IGERT Funding and the Institutionalization of Interdisciplinary Graduate Education

Abstract

Interdisciplinary graduate education is key to the preparation of tomorrow’s engineers, researchers and faculty. The U.S. National Science Foundation’s Integrative Graduate Education Research Traineeships (IGERTs) provide funding to train students in interdisciplinary science and engineering. These five-year federal grants fund student traineeships, travel, and some supplies, but not equipment, space, or faculty lines. According to the 2008 RFP, “The program is intended to catalyze a cultural change in graduate education, for students, faculty, and institutions, by establishing innovative new models for graduate education and training in a fertile environment for collaborative research that transcends traditional disciplinary boundaries.” Therefore, if interdisciplinary graduate education innovations are to be institutionalized, additional provisions must be made by the university faculty and administration. To better understand the strategies employed to institutionalize changes initiated through a limited source of funding, we conducted a qualitative analysis of the successful proposals of 134 IGERT grants. Each proposal was selectively coded for plans to institutionalize the interdisciplinary program. The most commonly cited strategies included new certificate or degree programs, commitment of space and/or faculty lines, and cost-sharing with existing departments or research centers. Several proposals did not address sustaining the program beyond the initial funding period. These findings support an argument for a more inclusive approach on the part of universities and faculties to supporting interdisciplinary programs such as IGERT, built on the realization that a comprehensive approach to sustainability is necessary in order for interdisciplinary change to become permanent at an institution. This broad survey of institutionalization plans complements an ongoing in-depth study of the impact of IGERT on interdisciplinary activities at a few specific institutions.

Introduction

Innovation in graduate education is key to the preparation of tomorrow’s engineers, researchers and faculty1-3. Often, innovations are prompted or supported by outside sources of funding, such as grants and fellowships that allow for new systems or foci of research to be explored4. The U.S. National Science Foundation (NSF), for example, supports several initiatives, including Integrative Graduate Research Education Traineeships (IGERT).
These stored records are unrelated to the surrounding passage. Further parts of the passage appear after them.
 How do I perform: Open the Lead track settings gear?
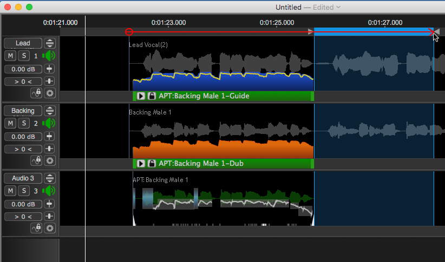(50, 93)
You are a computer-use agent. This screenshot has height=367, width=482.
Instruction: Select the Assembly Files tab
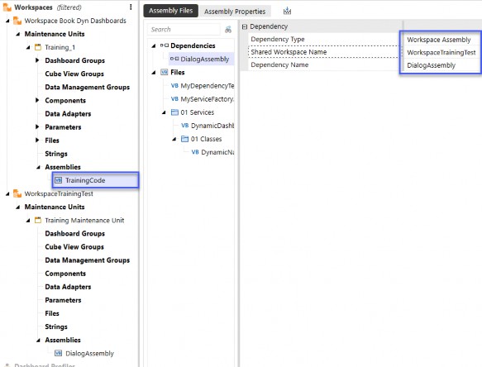pos(170,11)
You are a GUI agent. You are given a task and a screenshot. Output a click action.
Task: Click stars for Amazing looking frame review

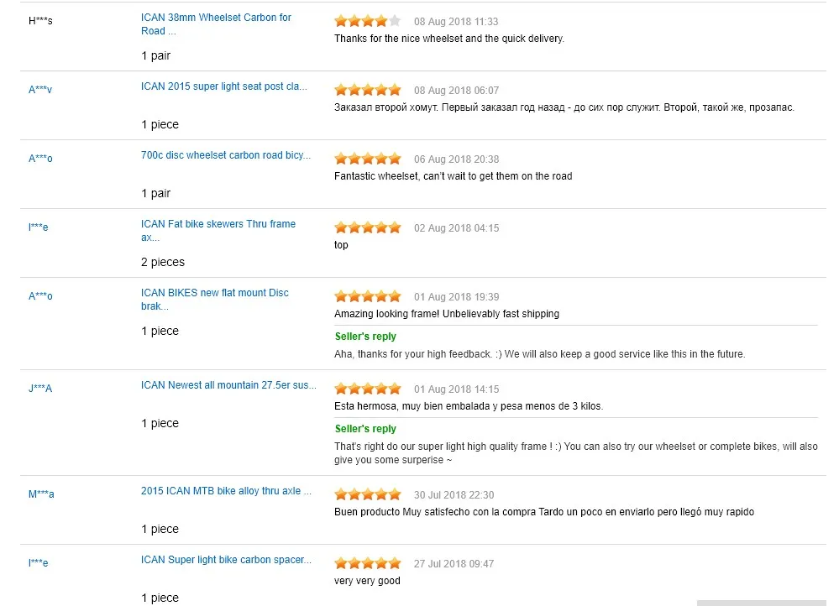pos(367,296)
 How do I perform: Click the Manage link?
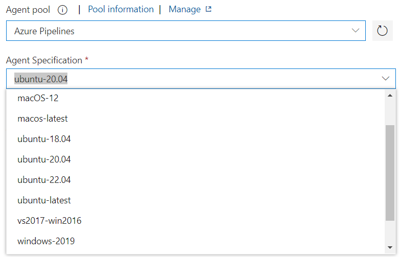point(184,9)
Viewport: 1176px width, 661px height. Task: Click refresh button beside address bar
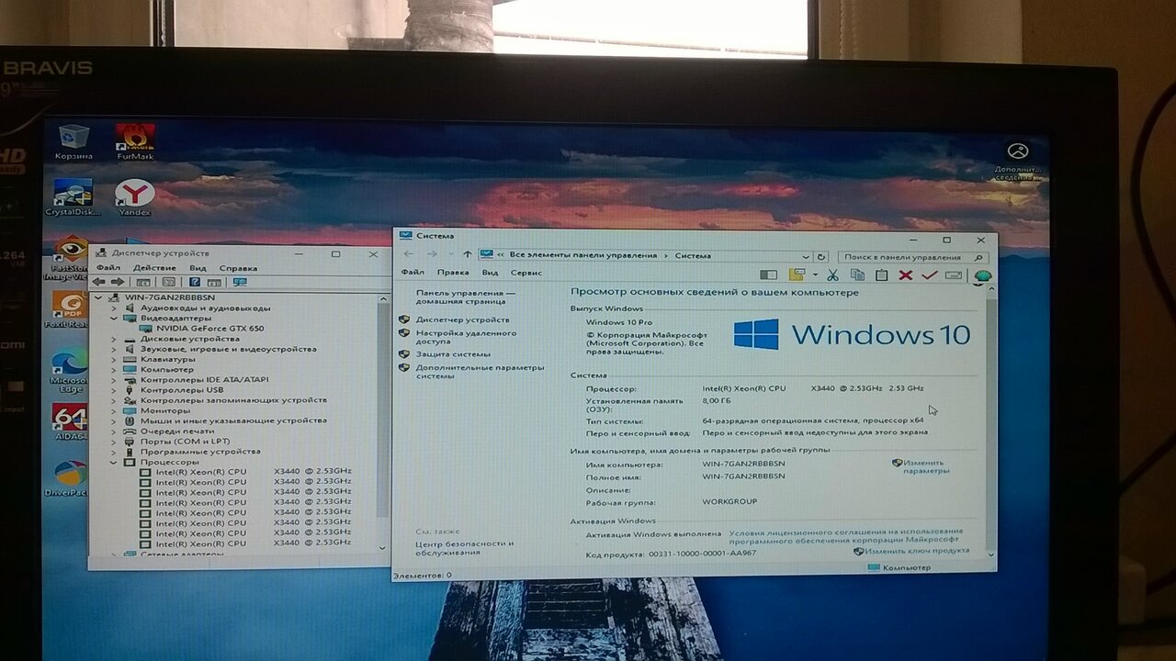pyautogui.click(x=820, y=257)
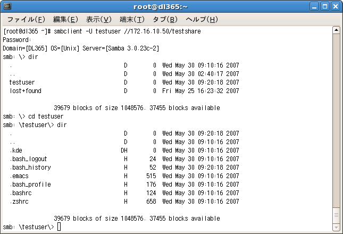The width and height of the screenshot is (343, 234).
Task: Open the window menu icon in title bar
Action: click(7, 7)
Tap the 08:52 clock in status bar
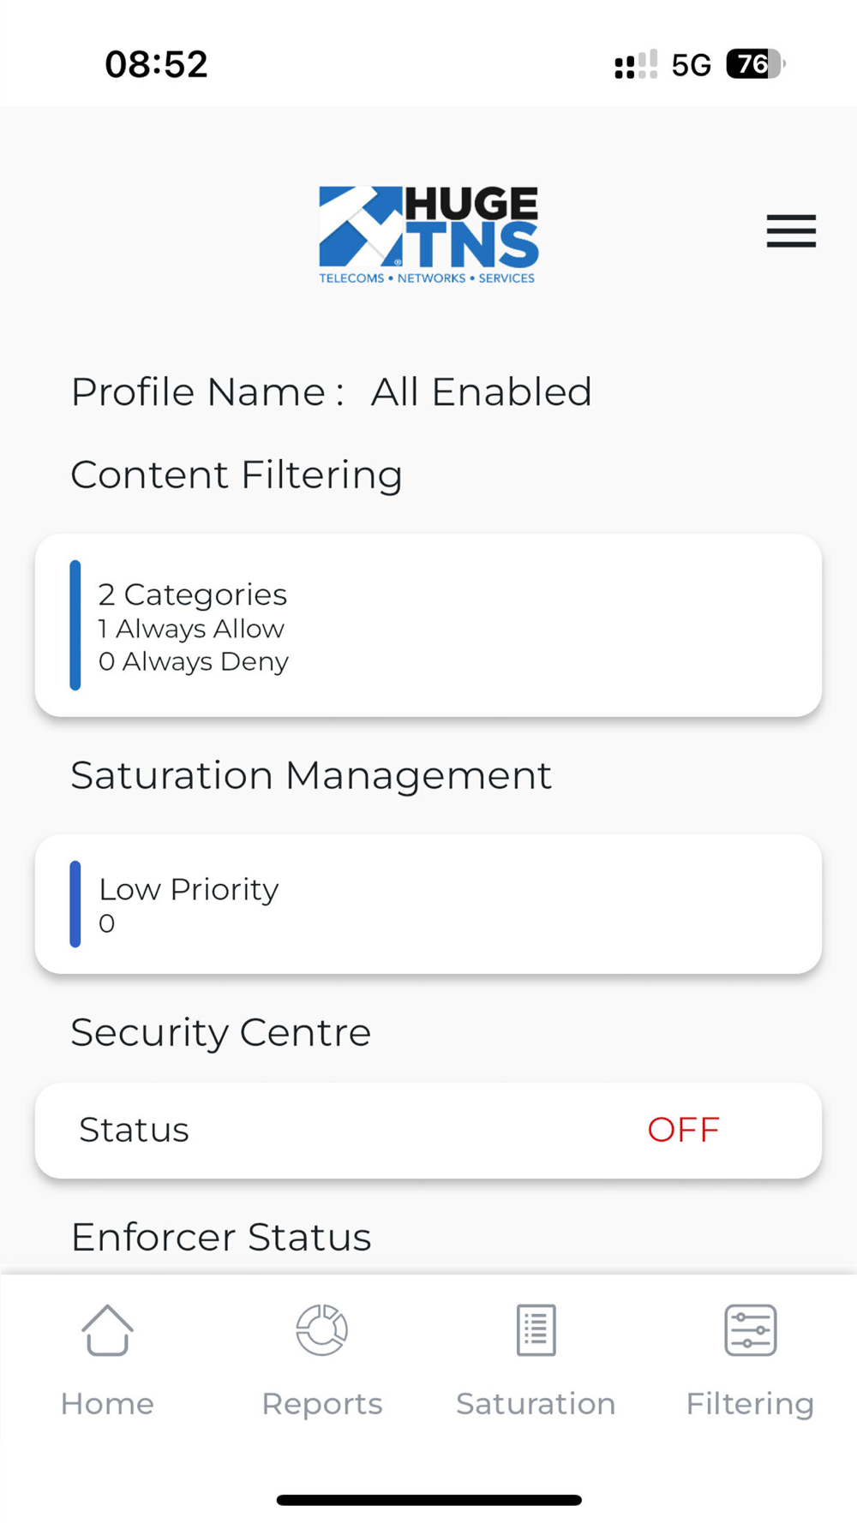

IGERT money is used to support graduate student trainees in interdisciplinary research initiatives5. Specifically, according to the 2008 RFP, “The program is intended to catalyze a cultural change in graduate education, for students, faculty, and institutions, by establishing innovative new models for graduate education and training in a fertile environment for collaborative research that transcends traditional disciplinary boundaries”5. Unfortunately, after start-up grants and fellowship programs like IGERT run out, many innovations in higher education are forced to scale back or are abandoned altogether6. Sustaining innovation beyond preliminary funding requires careful consideration of possibilities for institutionalization.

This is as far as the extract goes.